Cinq mois après son avis sur la définition et l’encadrement du fait religieux dans les structures assurant une mission d’accueil des enfants (1) – lequel avait été commandé par le chef de l’Etat en pleine affaire de la crèche « Baby-loup » (2) –, l’Observatoire de la laïcité a diffusé, le 11 mars, un guide pratique sur le thème « Laïcité et gestion du fait religieux dans les structures socio-éducatives » (3). Elaboré dans la lignée de deux documents précédents – sur les collectivités locales et sur les entreprises privées –, il est le fruit de ses propres travaux et de ceux qui ont été menés, notamment, par le cabinet Bouzar expertises et le centre Profession Banlieue de Saint-Denis.
Son objectif est de faire le point sur les « bonnes pratiques et les réponses, encadrées par le droit, aux cas concrets » intéressant tant les salariés que les usagers. Après avoir rappelé les principes législatifs de non-discrimination religieuse, l’observatoire distingue les professionnels de la jeunesse relevant du droit public – auxquels l’obligation de neutralité s’impose – et ceux qui relèvent du droit privé. Pour ces derniers, il souligne que la liberté de manifester ses convictions – consacrée par la Convention européenne de sauvegarde des droits de l’Homme – peut faire l’objet de « certaines limitations, non discriminatoires », motivées par une exigence professionnelle « essentielle et déterminante ». Ainsi, le code du travail permet à l’employeur d’apporter des restrictions « si elles sont justifiées par la nature de la tâche à accomplir et proportionnées au but recherché », ce qui signifie qu’elles ne peuvent être « générales et absolues », sans distinction de professions ou de missions. Les exigences d’impartialité et de « juste distance » demandées aux professionnels de la jeunesse « sont justifiées et proportionnées par la nature de leur tâche socio-éducative ».

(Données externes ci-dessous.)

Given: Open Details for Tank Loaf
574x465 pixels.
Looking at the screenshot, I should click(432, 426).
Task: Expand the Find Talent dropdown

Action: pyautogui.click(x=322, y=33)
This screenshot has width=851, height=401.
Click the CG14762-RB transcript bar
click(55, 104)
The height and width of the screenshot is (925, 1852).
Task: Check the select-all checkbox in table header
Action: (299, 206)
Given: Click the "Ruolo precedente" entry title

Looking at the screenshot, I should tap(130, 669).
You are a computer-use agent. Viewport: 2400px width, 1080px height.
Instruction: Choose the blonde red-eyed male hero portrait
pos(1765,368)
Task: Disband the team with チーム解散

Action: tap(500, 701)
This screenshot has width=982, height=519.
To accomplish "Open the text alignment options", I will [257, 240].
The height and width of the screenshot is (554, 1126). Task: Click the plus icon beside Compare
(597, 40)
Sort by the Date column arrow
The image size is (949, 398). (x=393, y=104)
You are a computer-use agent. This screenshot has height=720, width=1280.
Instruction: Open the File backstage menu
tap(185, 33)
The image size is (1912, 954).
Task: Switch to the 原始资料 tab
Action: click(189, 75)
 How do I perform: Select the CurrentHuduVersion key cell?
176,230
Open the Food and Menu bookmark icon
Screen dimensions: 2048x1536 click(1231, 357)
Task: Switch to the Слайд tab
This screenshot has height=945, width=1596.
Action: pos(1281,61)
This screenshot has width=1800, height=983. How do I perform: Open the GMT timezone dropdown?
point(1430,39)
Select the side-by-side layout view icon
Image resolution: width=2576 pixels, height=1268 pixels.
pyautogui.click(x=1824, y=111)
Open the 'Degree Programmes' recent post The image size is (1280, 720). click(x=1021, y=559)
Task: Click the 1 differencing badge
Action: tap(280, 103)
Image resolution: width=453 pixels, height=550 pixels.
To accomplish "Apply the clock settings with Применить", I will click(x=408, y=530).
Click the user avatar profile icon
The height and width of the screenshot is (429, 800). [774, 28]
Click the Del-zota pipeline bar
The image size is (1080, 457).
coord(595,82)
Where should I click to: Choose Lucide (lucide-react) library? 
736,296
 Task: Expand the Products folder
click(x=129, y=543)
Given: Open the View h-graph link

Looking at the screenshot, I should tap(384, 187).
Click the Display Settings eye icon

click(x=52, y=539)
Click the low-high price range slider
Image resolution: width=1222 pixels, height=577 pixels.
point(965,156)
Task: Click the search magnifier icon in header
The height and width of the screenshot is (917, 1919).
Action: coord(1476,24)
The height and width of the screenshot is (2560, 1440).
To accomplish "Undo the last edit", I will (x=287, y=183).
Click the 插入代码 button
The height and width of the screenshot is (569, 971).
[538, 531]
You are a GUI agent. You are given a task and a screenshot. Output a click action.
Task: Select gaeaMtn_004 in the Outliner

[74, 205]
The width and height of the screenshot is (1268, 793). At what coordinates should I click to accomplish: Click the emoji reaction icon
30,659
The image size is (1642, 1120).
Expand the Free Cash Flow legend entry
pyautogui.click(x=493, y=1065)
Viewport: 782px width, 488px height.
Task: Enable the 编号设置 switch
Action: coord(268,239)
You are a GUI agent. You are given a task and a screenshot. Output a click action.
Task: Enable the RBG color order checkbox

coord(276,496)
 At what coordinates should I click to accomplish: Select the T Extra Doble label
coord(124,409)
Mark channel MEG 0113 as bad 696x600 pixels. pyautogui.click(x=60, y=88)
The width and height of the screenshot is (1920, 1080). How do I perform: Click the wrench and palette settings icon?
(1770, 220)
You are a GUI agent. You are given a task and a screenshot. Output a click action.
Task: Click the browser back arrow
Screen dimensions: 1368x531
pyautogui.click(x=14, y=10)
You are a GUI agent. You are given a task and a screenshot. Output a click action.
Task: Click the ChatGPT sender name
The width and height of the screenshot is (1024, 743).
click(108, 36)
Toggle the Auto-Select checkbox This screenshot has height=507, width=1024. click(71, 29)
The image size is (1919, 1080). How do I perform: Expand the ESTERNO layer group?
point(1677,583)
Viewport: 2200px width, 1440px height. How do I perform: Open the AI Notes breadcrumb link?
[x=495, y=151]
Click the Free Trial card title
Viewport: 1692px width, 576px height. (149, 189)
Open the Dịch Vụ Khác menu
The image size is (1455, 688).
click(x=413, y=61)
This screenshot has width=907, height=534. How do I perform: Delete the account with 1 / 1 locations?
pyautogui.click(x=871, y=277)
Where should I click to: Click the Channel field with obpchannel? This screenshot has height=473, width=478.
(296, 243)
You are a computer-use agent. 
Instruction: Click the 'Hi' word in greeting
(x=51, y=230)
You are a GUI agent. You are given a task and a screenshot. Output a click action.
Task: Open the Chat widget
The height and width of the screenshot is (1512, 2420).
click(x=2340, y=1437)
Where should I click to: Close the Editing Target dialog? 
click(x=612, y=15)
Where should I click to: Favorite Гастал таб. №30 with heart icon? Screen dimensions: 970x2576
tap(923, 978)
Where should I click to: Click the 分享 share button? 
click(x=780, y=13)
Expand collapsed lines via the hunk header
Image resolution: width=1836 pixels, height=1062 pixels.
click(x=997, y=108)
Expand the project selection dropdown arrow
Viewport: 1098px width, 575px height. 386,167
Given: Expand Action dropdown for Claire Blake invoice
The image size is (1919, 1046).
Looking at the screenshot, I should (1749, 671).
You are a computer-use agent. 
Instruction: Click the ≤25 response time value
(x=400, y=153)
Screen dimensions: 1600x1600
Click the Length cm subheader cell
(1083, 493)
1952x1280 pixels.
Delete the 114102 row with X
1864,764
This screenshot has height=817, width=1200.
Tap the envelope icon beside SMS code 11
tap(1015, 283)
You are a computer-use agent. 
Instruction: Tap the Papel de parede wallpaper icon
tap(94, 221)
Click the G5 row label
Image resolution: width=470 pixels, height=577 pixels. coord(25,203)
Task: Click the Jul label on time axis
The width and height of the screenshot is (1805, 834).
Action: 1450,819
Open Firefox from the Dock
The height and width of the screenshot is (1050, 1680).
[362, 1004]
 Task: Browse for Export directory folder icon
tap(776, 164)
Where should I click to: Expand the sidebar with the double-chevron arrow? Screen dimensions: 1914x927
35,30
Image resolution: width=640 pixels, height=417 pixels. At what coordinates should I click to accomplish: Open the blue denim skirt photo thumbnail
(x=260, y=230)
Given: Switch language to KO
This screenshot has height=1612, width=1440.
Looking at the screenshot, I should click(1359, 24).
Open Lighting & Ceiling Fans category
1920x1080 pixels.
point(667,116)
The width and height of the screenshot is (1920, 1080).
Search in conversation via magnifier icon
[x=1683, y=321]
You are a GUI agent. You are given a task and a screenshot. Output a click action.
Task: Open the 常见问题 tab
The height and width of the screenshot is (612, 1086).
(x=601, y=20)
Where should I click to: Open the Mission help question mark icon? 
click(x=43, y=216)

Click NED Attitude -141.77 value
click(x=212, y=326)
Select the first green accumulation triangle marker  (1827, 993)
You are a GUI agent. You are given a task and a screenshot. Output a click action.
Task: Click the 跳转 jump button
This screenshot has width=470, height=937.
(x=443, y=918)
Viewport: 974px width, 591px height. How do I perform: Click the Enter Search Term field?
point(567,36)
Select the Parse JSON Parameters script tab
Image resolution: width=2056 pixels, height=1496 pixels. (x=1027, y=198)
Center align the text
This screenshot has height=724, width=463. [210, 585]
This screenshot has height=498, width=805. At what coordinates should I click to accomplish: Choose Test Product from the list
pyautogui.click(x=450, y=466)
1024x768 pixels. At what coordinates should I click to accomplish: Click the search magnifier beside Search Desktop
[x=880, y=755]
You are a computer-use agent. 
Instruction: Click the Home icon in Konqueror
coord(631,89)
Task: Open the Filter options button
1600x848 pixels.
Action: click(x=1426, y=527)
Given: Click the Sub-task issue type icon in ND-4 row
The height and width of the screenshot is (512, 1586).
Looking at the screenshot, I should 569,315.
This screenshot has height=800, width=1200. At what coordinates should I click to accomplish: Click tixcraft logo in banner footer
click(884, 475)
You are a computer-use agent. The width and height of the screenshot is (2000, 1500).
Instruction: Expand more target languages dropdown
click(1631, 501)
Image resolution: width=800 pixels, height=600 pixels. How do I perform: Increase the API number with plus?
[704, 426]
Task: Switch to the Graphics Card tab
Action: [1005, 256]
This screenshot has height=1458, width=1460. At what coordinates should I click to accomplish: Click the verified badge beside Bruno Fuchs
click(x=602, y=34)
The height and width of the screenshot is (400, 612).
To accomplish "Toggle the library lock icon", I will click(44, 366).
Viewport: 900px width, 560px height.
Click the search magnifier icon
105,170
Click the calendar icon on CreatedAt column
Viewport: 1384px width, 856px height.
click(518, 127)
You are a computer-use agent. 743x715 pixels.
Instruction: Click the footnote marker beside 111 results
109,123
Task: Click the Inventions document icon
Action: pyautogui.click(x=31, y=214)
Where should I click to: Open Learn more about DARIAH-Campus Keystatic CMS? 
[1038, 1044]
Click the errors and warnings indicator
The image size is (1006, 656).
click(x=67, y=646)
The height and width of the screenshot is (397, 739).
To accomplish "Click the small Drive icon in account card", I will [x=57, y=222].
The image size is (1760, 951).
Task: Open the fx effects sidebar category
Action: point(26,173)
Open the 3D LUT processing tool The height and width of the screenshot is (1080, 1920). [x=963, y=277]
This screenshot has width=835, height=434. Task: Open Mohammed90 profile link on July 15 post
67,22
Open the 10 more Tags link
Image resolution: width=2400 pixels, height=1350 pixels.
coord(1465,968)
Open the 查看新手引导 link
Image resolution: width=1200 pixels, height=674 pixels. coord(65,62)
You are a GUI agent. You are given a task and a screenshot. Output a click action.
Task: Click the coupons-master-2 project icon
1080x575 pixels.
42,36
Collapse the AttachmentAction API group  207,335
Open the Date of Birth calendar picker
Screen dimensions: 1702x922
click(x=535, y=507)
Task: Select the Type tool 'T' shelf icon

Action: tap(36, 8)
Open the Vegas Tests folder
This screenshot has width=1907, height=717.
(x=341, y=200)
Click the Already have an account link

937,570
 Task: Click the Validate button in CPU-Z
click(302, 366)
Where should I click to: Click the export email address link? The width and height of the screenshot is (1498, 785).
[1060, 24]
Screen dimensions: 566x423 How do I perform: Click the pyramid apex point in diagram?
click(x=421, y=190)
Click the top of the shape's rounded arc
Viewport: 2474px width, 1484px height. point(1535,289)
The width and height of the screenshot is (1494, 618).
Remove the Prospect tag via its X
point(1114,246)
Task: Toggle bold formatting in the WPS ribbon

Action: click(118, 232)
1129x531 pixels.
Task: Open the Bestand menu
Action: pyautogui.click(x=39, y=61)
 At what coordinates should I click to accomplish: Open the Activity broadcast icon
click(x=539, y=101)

Le guide liste les différents motifs autorisant ces restrictions : l’organisation du travail et des missions, les impératifs de sécurité, de santé ou d’hygiène, l’interdiction de faire du prosélytisme et le maintien des aptitudes nécessaires. La manifestation de la liberté de conscience ne doit pas, non plus, « entraver les impératifs liés à l’intérêt de la structure et à sa pérennité ». L’observatoire précise que ce dernier critère « suppose une évaluation minutieuse, au cas par cas, selon les situations et ne connaît pas de jurisprudence dans le cas de structures socio-éducatives ».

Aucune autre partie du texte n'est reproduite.